The Act and SBI LODR indicate that the board has a role in the formulation and finalisation of strategy.
However, the proficiency test passed by the directors does not seem to have equipped them for dealing with these minor matters.
Succession planning is taken up next.
The Managing Director, who is the promoter’s son/daughter, is in the process of persuading the father that one can become a Chairman Emeritus only in one’s lifetime, and that the father has earned that position by building the company.
A couple of persons in the boardroom believe that the time has come for some humour, and remark on how long Prince Charles has had to wait, with no hope in sight, for assumptions of the throne.

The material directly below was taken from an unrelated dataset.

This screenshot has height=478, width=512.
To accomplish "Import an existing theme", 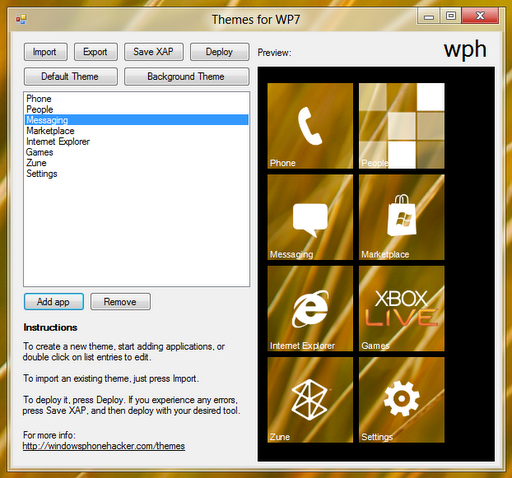I will (x=46, y=52).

At this stage, one Independent Director suddenly recalls SEBI LODR, and mentions to the Managing Director that the latter is too young to be a non-executive (since the Chairman’s position is non-executive), and its best that he continues as Managing Director.
Yet another chips in to add that the Chairman and the Managing Director cannot be related, and that if the Managing Director is to continue, the Chairman has to vacate office.

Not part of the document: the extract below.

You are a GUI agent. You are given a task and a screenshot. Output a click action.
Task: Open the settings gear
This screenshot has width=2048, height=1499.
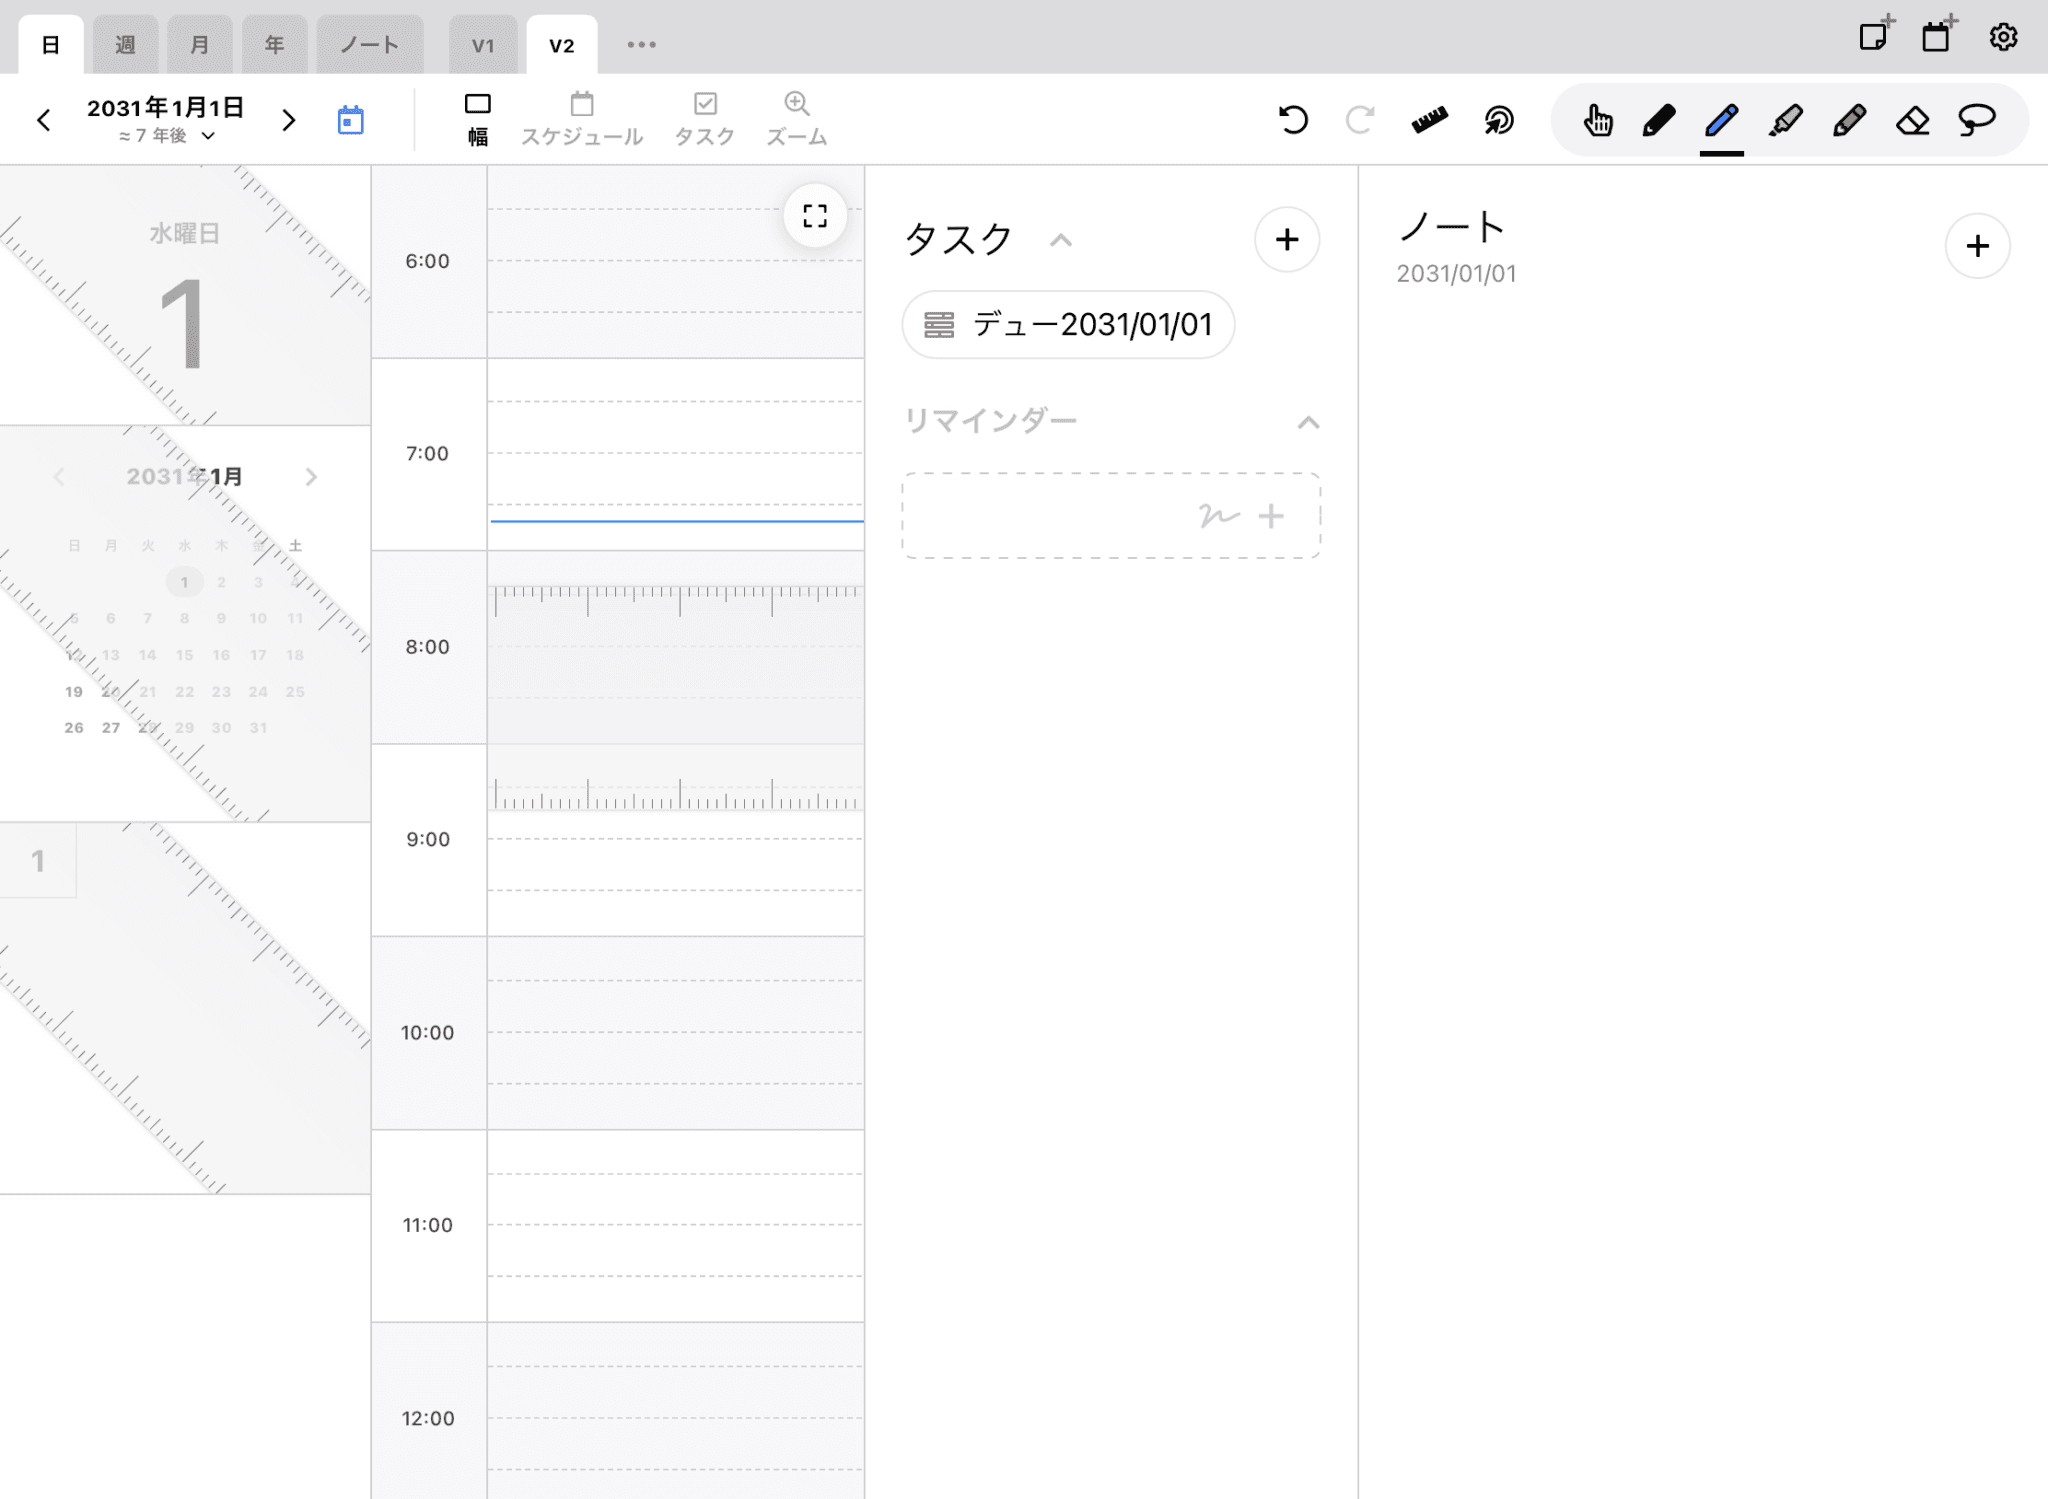tap(2002, 38)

At this moment, the oldest person in the room looks around the table to see whether others have begun thinking of him as a possible non-executive Chairman.
There are several other items that need to be gone through and their range and variety are mind-boggling.
Someone recalls Lewis Carroll’s poem and recites:
“The time has come,' the Walrus said,
To talk of many things:
Of shoes - and ships - and sealing-wax -
Of cabbages - and kings -
And why the sea is boiling hot -
And whether pigs have wings.”
He was not the only person given to poetry in that room. Another remembered the next few lines:
“But wait a bit,' the Oysters cried,
Before we have our chat;
For some of us are out of breath,
And all of us are fat!”
Meanwhile, shareholders and other stakeholders outside the boardroom visualised persons engaging in cerebral combat on matters germane to their interests. They had not reckoned with “proficient” directors certified for compliance and not for collaborative collective and collegial leadership.
M Damodaran, Chairperson, Excellence Enablers and Former Chairman, SEBI, UTI and IDBI.
The views expressed here are those of the author and do not necessarily represent the views of BloombergQuint or its editorial team.